The contract test attaches :telemetry.attach_many/4 handlers, exercises minimal in-process flows, and asserts the exact event-name allowlist plus required metadata keys. Any change to event names, metadata keys, or measurement types breaks the contract lane before docs can drift.

Wiring a Telemetry Handler

A typical adopter handler that pipes Rindle events into their observability stack:

defmodule MyApp.Telemetry do
  def attach do
    :telemetry.attach_many(
      "myapp-rindle-handler",
      [
        [:rindle, :upload, :start],
        [:rindle, :upload, :stop],
        [:rindle, :asset, :state_change],
        [:rindle, :variant, :state_change],
        [:rindle, :delivery, :signed],
        [:rindle, :cleanup, :run]
      ],
      &handle_event/4,
      nil
    )
  end

  def handle_event([:rindle, :variant, :state_change], _measurements, meta, _) do
    MyApp.Metrics.increment("rindle.variant.state_change",
      tags: [profile: meta.profile, from: meta.from, to: meta.to])
  end

  def handle_event([:rindle, :cleanup, :run], measurements, meta, _) do
    MyApp.Metrics.gauge("rindle.cleanup.sessions_deleted",
      measurements.sessions_deleted, tags: [worker: meta.worker])
  end

  def handle_event(_, _, _, _), do: :ok
end

Attach the handler from your application's start/2 callback:

def start(_type, _args) do
  MyApp.Telemetry.attach()
  Supervisor.start_link(children, opts)
end

Scaling Variant Processing

ProcessVariant is CPU-bound (libvips).

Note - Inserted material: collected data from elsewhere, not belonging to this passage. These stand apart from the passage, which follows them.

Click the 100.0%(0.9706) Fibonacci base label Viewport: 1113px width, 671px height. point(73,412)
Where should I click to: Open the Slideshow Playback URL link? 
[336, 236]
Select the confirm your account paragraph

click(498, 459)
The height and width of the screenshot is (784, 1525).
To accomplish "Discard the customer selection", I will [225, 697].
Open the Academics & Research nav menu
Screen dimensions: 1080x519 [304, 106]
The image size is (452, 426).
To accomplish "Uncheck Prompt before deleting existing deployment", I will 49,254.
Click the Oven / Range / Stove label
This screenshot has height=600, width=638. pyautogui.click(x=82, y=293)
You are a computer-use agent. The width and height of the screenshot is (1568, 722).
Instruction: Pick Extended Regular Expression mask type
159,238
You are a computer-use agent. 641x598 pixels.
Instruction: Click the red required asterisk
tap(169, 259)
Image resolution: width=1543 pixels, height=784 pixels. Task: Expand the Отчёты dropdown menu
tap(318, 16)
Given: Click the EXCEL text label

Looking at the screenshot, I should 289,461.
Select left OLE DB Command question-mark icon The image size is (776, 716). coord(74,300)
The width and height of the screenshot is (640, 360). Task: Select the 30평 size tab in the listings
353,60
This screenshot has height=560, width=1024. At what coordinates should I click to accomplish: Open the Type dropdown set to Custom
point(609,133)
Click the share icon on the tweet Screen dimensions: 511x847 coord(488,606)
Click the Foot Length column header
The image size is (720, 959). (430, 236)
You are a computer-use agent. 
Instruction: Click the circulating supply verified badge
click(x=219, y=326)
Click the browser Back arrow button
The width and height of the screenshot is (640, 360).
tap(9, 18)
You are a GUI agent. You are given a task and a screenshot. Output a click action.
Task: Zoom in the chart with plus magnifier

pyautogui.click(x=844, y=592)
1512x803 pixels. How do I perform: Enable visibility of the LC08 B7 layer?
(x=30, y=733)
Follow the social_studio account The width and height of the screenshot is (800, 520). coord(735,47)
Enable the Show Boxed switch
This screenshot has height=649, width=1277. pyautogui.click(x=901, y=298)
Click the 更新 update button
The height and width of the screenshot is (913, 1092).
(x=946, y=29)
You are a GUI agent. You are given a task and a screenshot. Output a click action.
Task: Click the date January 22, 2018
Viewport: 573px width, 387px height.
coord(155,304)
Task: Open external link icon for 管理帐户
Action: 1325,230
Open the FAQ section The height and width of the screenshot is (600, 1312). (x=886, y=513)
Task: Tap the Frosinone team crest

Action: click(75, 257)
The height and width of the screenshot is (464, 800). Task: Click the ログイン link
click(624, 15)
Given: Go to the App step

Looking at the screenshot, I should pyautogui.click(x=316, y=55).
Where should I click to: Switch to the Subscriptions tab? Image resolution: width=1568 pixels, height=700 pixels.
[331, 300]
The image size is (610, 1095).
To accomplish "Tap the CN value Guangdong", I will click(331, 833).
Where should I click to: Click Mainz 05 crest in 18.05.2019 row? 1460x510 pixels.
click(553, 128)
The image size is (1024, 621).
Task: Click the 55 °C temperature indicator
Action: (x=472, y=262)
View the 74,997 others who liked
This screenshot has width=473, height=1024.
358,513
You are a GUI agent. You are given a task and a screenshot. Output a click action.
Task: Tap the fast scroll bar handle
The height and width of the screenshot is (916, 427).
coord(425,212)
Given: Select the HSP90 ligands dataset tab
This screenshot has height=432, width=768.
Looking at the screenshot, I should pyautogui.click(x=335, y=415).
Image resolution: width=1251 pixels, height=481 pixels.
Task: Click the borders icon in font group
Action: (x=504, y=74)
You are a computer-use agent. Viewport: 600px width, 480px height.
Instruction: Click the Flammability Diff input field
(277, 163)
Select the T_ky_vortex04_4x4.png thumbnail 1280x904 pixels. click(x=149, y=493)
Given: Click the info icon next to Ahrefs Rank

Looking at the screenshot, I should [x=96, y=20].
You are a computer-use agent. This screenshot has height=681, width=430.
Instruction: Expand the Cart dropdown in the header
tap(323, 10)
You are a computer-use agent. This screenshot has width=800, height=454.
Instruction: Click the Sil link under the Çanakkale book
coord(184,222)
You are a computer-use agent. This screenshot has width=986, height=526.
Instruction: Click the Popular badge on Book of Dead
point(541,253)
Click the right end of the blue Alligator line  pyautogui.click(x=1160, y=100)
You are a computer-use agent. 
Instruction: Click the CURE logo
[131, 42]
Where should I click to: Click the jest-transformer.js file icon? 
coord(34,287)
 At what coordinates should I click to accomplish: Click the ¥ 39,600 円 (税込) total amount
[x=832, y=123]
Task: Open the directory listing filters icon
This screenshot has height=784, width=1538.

The right concurrency is roughly the number of CPU cores available to the BEAM VM, minus 1 for headroom. On a 4-core node:

queues: [rindle_process: 3]

For workloads with very large images, watch memory: libvips streams where it can but holds whole tiles in memory. If you see OOM kills, reduce rindle_process concurrency before increasing memory. For truly large images (> 100 MP), consider a dedicated worker pool with its own resource limits.

For burst protection, pair Oban with a rate-limiting plugin (Oban.Pro rate-limits, or external tooling) — Rindle does not rate-limit internally because the right strategy is adopter-specific.

Storage I/O Ordering

Two ordering invariants Rindle enforces:

1. Storage I/O never happens inside a DB transaction. The Storage behaviour is only invoked from worker perform/1 callbacks or from Broker.sign_url/2 (which calls presigned_put/3 outside the transaction that updates the session row).
2. Purge is async and idempotent. Detach commits the DB row change; purge runs in an internal worker post-commit. If the purge fails (transient network error, etc.), Oban retries it. Storage failures cannot leave the DB in an inconsistent state.

These two invariants are why Rindle requires Oban (not "supports" Oban optionally) — without transactional enqueueing on the upload path and post-commit enqueueing on the detach path, Rindle would have to reinvent these patterns less robustly.